On pourrait croire le poème fini ; mais autour de la tombe abandonnée de Lianor, Corte Real a voulu ramener les visions fantastiques qu’il a mêlées aux êtres réels. Il rappelle encore une fois sur la scène Pan, Apollon et le vieux Protée. Ces singulières personnifications de la nature orientale viennent rendre un plaintif et solennel hommage à celle qui fut la gloire et le chef-d’œuvre de la création.
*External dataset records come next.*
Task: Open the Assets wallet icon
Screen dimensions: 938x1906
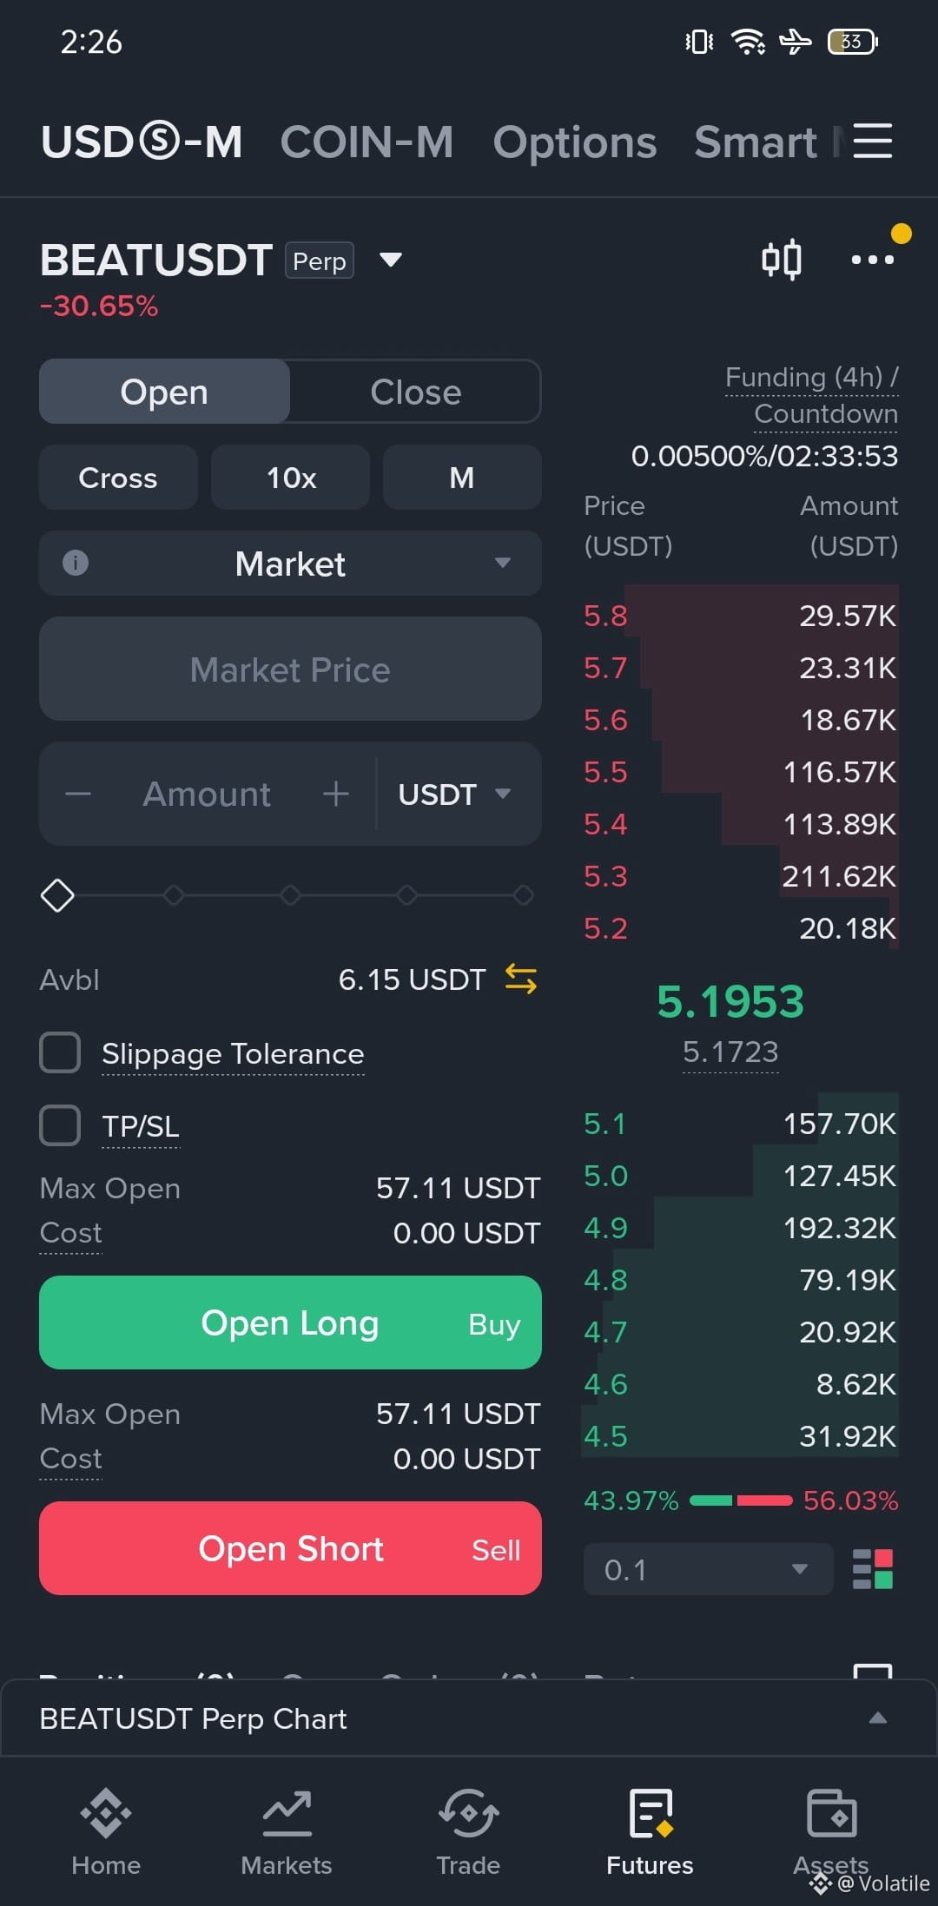Action: (832, 1813)
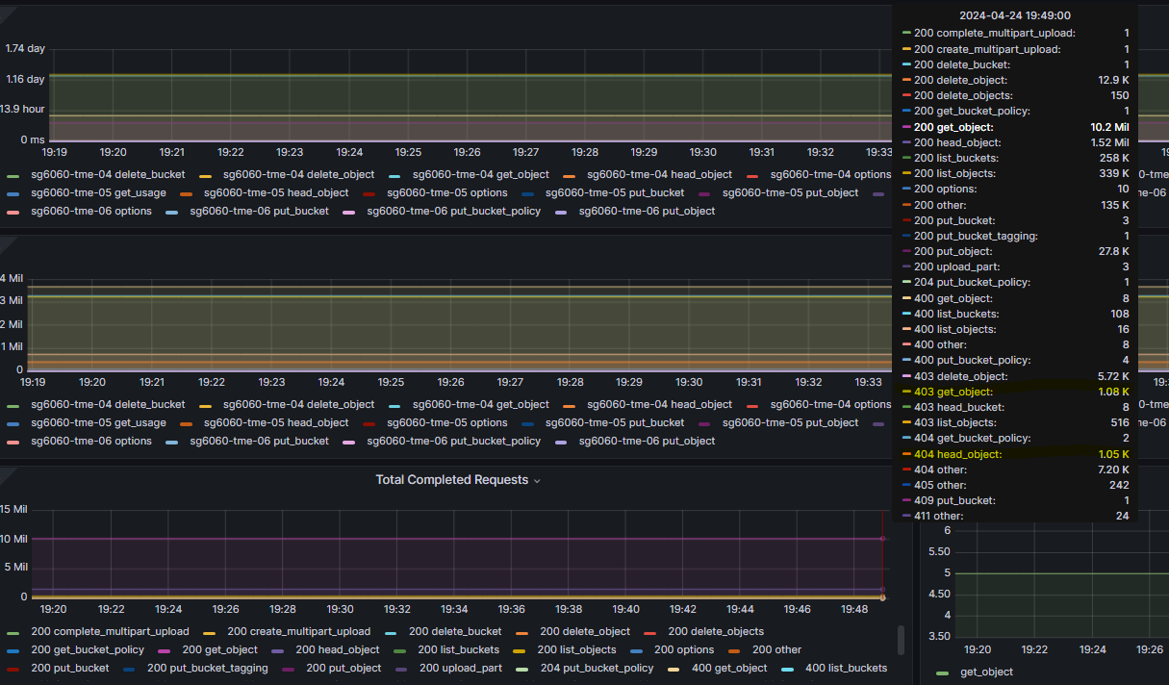Image resolution: width=1169 pixels, height=685 pixels.
Task: Toggle the 204 put_bucket_policy legend entry
Action: (x=597, y=668)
On ne peut disconvenir, en se plaçant au point de vue du poète, que ce grand et dernier tableau ne soit d’un effet touchant et majestueux.

Tel est ce poème, qui n’avait trouvé jusqu’ici en France qu’un bien petit nombre de lecteurs, et qui, grace à l’intelligente et fidèle traduction de M. Ortaire Founier, va prendre place dans la galerie, encore trop nue, où s’étalent les grandes toiles épiques. Sans doute nous ne mettrons pas Corte Real sur la même ligne que Dante, Milton, le Tasse, Camoens ; mais nous croyons que par l’heureux choix d’un sujet intéressant, par l’art de tracer et de soutenir les caractères, par le pathétique et le naturel des pensées et des sentimens, par le talent de décrire, et, en quelque sorte, de peindre aux yeux les objets extérieurs, l’auteur du Naufrage de Sepulveda mérite un des premiers, rangs parmi les poètes épiques du second ordre.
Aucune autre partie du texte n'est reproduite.